The callback function, after the 'event' argument above, is the event handler function, that runs when the event is received.

In the code above, we emitted an event. However, it’s not very useful since we didn’t pass any data with the emitted event when we emit the event so it doesn’t do much. Therefore, we want to send data with the event so that we can pass data around so that we can do something useful in the event listener. To pass data when we emit an event, we can pass in extra arguments after the first argument, which is the event name. For instance, we can write the following code:

const EventEmitter = require('events');
class Emitter extends EventEmitter {}
const eventEmitter = new Emitter();
eventEmitter.on('event', (a, b) => {
console.log(a, b);
});
eventEmitter.emit('event', 'a', 'b');

If we run the code above, we get ‘a’ and ‘b’ in the console.log statement insider the event handler callback function. As we see, we can pass in multiple arguments with the emit function to pass data into event handlers that subscribe to the event. After the first one, the arguments in the emit function call are all passed into the event listener’s callback function as parameters, so they can be accessed within the event listener callback function.

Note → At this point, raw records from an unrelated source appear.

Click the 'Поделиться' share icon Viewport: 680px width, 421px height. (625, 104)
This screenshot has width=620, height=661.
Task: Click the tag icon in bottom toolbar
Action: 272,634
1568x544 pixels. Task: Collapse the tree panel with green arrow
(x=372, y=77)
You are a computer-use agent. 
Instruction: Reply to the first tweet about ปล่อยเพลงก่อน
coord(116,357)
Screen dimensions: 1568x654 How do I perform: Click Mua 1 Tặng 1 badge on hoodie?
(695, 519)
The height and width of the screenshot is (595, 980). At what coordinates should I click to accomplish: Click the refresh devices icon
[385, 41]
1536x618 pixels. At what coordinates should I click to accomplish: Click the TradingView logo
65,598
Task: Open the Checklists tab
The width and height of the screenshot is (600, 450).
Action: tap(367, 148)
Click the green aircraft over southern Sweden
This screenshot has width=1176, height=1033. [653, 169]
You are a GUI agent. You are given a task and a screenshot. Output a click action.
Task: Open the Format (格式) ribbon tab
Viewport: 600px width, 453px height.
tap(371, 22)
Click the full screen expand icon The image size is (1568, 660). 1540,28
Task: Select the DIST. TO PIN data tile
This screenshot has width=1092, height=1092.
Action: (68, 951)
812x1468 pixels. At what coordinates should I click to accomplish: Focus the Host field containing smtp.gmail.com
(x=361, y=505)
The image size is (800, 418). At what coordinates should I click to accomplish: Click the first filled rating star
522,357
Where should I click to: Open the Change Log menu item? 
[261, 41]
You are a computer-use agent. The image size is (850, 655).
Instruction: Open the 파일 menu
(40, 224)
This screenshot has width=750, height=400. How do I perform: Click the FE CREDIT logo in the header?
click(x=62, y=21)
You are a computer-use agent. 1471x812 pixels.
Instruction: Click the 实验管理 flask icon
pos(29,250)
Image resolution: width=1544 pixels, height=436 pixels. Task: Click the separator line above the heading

We can also access the event emitter object inside the event listener callback function. All we have to do is change the arrow function of the callback to a tradition function, as in this code:

const EventEmitter = require('events');
class Emitter extends EventEmitter {}
const eventEmitter = new Emitter();
eventEmitter.on('event', function(a, b){
console.log(a, b);
console.log(`Instance of EventEmitter: ${this instanceof EventEmitter}`);
console.log(`Instance of Emitter: ${this instanceof Emitter}`);
});
eventEmitter.emit('event', 'a', 'b');

If we run the code above, we get this logged in the console.log statements inside the event listener callback function:

a b
Instance of EventEmitter: true
Instance of Emitter: true

On the other hand, if we have the following:

const EventEmitter = require('events');
class Emitter extends EventEmitter {}
const eventEmitter = new Emitter();
eventEmitter.on('event', (a, b) => {
console.log(a, b);
console.log(`Instance of EventEmitter: ${this instanceof EventEmitter}`);
console.log(`Instance of Emitter: ${this instanceof Emitter}`);
});
eventEmitter.emit('event', 'a', 'b');

Then we get this logged in the console.log statements inside the event listener callback function.:

a b
Instance of EventEmitter: false
Instance of Emitter: false

This is because arrow functions do not change the this object inside it. However, tradition functions do change the content of the this object.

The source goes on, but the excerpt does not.